An increased risk of congenital malformations associated with the use of benzodiazepine drugs has been suggested in several studies. There may also be non-teratogenic risks associated with the use of benzodiazepines during pregnancy. There have been reports of neonatal flaccidity, respiratory and feeding difficulties, and hypothermia in children born to mothers who have been receiving benzodiazepines late in pregnancy. In addition, children born to mothers receiving benzodiazepines late in pregnancy may be at some risk of experiencing withdrawal symptoms during the postnatal period. Benzodiazepines are also known to be excreted in human milk.
|SIDE EFFECTS :|
|The adverse experiences for clonazepam are provided separately for patients with seizure disorders and with panic disorder.
Seizure Disorders: The most frequently occurring side effects of clonazepam are referable to CNS depression. Experience in treatment of seizures has shown that drowsiness has occurred in approximately 50% of patients and ataxia (an inability to coordinate voluntary muscular movements) in approximately 30%. In some cases, these may diminish with time; behavior problems have been noted in approximately 25% of patients.
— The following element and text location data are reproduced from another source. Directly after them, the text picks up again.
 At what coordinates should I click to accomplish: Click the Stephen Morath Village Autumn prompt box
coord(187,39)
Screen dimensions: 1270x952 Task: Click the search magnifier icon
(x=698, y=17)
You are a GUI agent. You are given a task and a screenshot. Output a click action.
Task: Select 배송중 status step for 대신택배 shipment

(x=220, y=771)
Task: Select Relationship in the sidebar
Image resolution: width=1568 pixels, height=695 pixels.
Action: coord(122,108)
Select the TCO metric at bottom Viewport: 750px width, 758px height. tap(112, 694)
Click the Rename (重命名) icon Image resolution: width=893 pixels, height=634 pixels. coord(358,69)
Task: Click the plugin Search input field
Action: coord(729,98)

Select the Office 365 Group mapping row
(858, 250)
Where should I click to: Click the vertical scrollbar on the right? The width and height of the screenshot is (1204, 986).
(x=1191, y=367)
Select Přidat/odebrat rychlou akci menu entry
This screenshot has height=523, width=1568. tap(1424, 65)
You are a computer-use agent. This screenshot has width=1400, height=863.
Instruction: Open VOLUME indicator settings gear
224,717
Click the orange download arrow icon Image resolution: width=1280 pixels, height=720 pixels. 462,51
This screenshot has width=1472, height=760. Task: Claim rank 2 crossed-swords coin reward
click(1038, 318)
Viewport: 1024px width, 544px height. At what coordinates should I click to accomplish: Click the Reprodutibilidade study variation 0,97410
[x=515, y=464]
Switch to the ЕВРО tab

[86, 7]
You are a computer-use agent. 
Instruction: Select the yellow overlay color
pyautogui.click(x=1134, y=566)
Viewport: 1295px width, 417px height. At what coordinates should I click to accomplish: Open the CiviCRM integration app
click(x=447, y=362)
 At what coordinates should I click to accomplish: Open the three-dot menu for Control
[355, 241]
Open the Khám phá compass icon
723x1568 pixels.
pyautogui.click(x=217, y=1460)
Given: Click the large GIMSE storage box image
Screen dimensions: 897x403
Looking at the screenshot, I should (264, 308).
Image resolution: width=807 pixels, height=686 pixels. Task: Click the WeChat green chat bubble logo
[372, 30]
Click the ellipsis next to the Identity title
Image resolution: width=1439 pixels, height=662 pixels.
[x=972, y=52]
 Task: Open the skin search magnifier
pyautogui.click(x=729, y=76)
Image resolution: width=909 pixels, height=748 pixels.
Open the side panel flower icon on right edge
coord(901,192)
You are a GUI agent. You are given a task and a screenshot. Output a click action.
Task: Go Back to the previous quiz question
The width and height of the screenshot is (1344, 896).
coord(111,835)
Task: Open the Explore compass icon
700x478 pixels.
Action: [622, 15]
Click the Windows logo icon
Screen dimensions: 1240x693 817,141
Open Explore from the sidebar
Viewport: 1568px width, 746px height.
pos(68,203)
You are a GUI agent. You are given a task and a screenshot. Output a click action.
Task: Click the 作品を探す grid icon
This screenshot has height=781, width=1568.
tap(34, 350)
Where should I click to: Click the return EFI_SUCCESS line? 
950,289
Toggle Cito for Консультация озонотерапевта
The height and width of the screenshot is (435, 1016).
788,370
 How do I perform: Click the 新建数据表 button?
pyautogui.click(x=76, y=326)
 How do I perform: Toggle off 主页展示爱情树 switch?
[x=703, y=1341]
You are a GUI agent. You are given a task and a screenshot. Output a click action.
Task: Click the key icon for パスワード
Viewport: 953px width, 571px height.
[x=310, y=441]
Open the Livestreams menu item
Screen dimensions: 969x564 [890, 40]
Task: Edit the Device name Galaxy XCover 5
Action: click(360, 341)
Others, listed by system, are:
Neurologic: Abnormal eye movements, aphonia (loss of voice and of all but whispered speech), choreiform movements (spasmodic movements of the limbs and facial muscles and by incoordination), coma, diplopia (double vision), dysarthria (difficulty in articulating words), “glassy-eyed” appearance, headache, hypotonia (weak muscle tone), nystagmus (involuntary usually rapid movement of the eyeballs), respiratory depression, slurred speech, tremor, vertigo (dizziness).
Psychiatric: Confusion, depression, amnesia, hallucinations, hysteria, increased libido (sex drive), insomnia, psychosis, suicidal attempt (the behavior effects are more likely to occur in patients with a history of psychiatric disturbances). The following paradoxical reactions(unexpected opposite reactions) have been observed: excitability, irritability, aggressive behavior, agitation, nervousness, hostility, anxiety, sleep disturbances, nightmares and vivid dreams.
*This is not s complete list if side effects and others may occur. Tell your doctor or pharmacist about any unusual or bothersome side effect.